### Verilen görev:
Aşağıdaki okunacak metinde yer alan "Bunun üzerine aile Antep’ten İstanbul’a doğru yola çıktı." cümlesini İngilizceye çevirin.

====== Okunacak metin

Cezaevinden çıkarılan Beçet’in cenazesi, İstanbul Adli Tıp Kurumu’na (ATK) götürüldü. Aileyi arayan polis, cenazeyi almasını istedi. Bunun üzerine aile Antep’ten İstanbul’a doğru yola çıktı. Cenazeye el koyan polis, aileyi arayarak İstanbul Cumhuriyet Başsavcılığı’nın emriyle cenazenin uçakla Antep’e götürüleceğini söyledi. Ankara’ya ulaşan aile, tekrar Antep’e geri döndü. 

Taziye evi verilmedi

 Polis, kaçırarak Antep’e getirdiğini Beçet için cenaze törenine izin vermeyecek, defin işlemlerine 5 kişinin katılması şartı koydu. Beçet’in babası Sabri Beçet, geri döndüğü Antep’te polis tarafından Yeşilkent Mezarlığı’na götürüldü. Cenazeye kimsenin katılmasına izin verilmemesi üzerine aile ve polis arasında uzun süreli tartışmalar yaşandı. Tartışmaların ardından Beçet, aile bireyi 20 kişinin katılımıyla polis ablukasında zifiri karanlıkta defnedildi. Ancak engellemeler definle sınırlı kalmadı, AKP’li Şahinbey Belediyesi de taziye evi vermedi. 

 Gurur duyuyorum

 Kızının şehadet yıl dönümünde yaşadıklarını MA’dan Barış Polat’a anlatan anne Fatma Beçet, "Benim kızım Kürdistan’ın namusu ve şerefiydi. Başım dik, gurur duyuyorum. Kızım kendine layık gördüğü bir ölümü esas aldı” dedi.

============
====== Gösterilen bilgiler

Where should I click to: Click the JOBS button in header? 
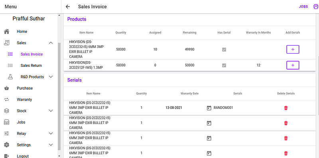(303, 7)
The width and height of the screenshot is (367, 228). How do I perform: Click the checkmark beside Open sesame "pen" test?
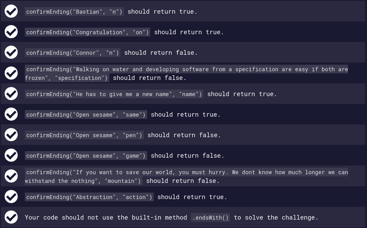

============

### Alıştırmanın yanıtı:
Thereupon, the family set out from Antep toward Istanbul.